### REQUIREMENT
Which lines of the entries below contain the string "údajov"? Copy each one.

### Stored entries

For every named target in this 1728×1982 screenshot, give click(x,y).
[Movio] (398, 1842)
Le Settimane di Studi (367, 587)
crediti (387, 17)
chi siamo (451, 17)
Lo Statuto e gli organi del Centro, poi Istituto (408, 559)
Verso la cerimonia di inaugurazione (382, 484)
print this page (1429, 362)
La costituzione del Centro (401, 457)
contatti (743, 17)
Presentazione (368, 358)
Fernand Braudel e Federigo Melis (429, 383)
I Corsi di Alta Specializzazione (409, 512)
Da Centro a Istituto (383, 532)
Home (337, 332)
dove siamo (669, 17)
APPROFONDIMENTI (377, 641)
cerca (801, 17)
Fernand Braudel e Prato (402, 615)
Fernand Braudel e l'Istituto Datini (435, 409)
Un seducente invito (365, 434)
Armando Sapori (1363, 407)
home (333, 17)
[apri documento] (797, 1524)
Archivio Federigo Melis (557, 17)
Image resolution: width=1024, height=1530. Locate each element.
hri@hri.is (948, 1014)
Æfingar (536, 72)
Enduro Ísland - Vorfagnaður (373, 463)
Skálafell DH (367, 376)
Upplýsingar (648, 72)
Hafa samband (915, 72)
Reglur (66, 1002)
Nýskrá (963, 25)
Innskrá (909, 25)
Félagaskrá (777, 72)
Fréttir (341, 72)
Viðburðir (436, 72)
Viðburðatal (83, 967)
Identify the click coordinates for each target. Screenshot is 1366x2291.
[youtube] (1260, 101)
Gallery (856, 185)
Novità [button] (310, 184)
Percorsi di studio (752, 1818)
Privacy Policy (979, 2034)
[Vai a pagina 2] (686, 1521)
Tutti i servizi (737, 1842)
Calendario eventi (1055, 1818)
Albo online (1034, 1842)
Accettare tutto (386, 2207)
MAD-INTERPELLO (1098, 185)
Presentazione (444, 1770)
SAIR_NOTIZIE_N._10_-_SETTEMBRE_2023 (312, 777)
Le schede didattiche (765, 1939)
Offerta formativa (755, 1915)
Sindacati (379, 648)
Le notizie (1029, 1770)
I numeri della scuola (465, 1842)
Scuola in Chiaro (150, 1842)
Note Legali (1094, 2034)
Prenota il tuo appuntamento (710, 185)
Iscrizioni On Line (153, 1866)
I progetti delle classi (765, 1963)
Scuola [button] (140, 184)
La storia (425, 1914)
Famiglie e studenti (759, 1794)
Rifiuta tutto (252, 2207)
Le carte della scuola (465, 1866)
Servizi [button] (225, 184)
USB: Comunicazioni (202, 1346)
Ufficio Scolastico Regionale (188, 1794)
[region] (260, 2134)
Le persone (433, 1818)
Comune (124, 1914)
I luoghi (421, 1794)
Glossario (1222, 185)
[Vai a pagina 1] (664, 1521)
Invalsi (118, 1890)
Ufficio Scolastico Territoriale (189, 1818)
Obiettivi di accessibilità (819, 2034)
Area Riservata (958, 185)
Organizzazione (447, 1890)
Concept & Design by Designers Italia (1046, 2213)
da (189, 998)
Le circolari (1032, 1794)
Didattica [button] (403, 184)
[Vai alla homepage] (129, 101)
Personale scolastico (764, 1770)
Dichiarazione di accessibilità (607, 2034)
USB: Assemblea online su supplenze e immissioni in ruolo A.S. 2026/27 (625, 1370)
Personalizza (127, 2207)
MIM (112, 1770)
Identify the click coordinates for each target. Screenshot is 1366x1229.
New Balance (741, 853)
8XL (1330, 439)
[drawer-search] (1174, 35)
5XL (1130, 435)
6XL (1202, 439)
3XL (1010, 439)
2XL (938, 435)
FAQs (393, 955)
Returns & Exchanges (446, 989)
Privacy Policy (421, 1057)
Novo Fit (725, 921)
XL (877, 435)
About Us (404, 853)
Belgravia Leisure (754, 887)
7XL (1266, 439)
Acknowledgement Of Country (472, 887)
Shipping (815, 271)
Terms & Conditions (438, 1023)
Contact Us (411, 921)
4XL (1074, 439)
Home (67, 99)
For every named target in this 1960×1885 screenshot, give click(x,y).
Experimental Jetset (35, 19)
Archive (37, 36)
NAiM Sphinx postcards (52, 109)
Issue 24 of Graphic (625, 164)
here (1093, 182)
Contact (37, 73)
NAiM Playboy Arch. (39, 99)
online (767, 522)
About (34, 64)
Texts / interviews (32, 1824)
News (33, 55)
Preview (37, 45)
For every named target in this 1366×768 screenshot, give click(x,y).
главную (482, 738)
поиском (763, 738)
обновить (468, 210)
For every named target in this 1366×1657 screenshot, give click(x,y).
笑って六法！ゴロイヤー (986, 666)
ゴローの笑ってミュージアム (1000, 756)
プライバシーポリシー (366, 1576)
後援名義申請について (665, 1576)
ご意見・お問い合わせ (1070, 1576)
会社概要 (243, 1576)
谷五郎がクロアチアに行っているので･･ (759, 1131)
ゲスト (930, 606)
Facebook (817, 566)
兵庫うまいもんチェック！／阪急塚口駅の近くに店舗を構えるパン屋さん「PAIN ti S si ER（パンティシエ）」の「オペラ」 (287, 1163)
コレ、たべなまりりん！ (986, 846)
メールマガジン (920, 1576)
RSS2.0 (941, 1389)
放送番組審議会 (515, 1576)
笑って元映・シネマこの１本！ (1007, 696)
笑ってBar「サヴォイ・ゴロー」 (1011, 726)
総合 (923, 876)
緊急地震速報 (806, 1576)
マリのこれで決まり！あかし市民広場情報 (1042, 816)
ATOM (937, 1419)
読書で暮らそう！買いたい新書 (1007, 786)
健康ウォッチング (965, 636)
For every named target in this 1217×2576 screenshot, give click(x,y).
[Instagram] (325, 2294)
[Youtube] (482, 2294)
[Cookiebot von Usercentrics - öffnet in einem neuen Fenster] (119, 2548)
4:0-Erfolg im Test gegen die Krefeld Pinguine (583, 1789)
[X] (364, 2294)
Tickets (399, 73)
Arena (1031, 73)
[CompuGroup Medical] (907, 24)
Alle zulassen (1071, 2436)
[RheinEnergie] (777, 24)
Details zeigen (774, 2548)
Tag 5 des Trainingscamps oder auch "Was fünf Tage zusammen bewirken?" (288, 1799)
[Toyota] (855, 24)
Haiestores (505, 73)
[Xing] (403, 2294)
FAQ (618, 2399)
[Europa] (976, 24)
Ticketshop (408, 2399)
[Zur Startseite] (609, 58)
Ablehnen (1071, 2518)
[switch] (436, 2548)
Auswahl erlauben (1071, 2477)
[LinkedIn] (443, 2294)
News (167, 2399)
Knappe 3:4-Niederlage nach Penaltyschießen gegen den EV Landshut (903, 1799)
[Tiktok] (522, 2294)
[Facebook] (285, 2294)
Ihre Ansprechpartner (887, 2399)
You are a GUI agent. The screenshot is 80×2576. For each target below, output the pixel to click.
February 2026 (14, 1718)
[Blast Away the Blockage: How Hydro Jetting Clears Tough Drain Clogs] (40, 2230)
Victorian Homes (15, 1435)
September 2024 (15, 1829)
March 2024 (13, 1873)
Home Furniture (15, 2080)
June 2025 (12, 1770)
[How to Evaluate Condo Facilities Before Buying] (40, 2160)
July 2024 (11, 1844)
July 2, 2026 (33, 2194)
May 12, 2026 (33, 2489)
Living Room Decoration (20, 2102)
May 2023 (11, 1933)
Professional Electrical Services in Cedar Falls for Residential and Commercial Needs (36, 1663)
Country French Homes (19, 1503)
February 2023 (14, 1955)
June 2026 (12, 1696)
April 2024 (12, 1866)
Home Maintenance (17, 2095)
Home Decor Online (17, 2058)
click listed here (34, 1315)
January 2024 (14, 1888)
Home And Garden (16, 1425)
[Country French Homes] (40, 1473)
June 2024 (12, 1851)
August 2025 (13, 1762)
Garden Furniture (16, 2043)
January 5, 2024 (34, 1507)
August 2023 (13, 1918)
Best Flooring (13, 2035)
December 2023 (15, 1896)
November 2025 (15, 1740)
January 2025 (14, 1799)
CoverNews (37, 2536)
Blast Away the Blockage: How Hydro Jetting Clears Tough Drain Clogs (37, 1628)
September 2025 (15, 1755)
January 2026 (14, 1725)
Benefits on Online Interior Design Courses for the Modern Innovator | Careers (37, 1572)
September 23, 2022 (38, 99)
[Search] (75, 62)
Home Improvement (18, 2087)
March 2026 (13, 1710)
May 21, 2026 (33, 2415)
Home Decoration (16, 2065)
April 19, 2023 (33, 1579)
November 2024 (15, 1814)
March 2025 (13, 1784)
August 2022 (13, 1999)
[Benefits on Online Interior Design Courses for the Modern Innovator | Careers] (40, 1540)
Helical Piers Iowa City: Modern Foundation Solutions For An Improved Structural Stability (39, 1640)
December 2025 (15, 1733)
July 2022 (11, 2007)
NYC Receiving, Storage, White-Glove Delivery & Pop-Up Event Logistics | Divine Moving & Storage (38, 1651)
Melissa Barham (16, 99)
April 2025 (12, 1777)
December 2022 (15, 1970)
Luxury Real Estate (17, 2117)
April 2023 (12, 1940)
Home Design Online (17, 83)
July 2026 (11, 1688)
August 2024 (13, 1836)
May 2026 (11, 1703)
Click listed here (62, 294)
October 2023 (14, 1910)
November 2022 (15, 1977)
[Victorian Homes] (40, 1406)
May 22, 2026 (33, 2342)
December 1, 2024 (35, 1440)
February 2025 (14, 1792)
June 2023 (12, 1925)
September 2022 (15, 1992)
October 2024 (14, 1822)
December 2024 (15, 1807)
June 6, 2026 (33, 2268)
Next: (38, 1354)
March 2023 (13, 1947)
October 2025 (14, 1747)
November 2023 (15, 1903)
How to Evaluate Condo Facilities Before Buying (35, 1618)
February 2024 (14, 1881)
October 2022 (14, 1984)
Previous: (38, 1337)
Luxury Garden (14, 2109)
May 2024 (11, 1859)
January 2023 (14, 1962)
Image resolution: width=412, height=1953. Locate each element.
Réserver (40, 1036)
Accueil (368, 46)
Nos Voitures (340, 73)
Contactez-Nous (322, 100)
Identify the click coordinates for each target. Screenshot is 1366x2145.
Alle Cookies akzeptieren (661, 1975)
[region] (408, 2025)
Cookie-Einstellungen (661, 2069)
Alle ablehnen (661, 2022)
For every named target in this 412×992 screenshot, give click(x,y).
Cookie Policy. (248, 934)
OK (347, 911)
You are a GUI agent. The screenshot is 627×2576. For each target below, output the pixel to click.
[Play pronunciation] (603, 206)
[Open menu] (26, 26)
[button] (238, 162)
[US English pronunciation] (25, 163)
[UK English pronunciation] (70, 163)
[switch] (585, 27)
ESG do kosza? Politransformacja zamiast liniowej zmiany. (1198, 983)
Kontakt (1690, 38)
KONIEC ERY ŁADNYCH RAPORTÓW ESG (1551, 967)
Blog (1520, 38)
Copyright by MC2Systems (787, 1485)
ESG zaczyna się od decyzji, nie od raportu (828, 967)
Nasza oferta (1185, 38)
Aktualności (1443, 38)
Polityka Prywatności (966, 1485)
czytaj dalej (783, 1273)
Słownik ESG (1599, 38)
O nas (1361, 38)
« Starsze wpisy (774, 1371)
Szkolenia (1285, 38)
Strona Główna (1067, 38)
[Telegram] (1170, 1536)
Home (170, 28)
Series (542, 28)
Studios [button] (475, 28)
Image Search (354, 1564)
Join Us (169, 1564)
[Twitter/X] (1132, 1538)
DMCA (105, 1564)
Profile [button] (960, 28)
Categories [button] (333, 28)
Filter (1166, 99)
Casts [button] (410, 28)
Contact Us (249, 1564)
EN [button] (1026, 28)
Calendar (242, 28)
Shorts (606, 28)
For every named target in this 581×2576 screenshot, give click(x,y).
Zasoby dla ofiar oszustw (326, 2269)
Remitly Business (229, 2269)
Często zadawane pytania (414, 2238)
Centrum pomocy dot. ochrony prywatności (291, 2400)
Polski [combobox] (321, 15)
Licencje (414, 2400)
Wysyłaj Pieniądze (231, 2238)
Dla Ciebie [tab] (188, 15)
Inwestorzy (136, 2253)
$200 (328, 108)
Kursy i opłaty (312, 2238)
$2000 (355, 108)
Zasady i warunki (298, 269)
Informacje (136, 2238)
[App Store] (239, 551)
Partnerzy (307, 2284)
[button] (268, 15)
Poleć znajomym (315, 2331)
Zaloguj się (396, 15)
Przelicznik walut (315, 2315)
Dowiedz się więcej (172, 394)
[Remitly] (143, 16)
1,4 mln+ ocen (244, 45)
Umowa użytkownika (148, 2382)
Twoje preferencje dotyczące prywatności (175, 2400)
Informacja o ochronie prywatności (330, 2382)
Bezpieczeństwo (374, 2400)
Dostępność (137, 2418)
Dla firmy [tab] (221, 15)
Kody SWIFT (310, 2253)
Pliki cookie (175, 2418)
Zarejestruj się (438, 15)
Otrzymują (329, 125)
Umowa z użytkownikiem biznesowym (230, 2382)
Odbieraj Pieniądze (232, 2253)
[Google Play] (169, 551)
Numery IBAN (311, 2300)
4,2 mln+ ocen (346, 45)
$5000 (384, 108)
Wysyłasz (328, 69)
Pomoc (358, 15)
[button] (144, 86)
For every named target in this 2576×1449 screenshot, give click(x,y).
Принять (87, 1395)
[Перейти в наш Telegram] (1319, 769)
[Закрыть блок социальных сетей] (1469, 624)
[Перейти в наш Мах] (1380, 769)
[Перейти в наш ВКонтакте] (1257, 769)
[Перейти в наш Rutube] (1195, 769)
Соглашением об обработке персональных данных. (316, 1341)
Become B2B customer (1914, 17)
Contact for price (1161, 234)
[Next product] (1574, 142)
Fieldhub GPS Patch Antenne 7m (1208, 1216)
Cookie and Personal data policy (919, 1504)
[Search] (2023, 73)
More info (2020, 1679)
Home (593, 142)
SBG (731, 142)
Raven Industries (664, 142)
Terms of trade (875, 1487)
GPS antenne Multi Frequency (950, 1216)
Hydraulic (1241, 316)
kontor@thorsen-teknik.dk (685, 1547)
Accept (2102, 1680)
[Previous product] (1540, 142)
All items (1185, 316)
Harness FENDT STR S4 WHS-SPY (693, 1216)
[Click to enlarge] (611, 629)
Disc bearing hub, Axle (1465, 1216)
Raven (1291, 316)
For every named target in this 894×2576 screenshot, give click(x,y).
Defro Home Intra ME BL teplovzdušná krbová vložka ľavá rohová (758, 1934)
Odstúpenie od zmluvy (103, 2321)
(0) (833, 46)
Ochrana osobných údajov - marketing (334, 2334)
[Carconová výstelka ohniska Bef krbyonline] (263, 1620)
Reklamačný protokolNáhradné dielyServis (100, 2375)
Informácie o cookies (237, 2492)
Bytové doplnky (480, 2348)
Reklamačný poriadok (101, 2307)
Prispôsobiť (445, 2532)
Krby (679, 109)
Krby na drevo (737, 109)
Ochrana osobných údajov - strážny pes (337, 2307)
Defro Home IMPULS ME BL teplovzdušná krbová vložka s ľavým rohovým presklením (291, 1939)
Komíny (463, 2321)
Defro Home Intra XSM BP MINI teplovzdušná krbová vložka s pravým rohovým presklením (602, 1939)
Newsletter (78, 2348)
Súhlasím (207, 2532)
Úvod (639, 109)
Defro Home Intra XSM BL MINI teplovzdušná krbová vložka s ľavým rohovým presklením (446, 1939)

### EXPECTED OUTPUT
Ochrana osobných údajov - marketing (334, 2334)
Ochrana osobných údajov - strážny pes (337, 2307)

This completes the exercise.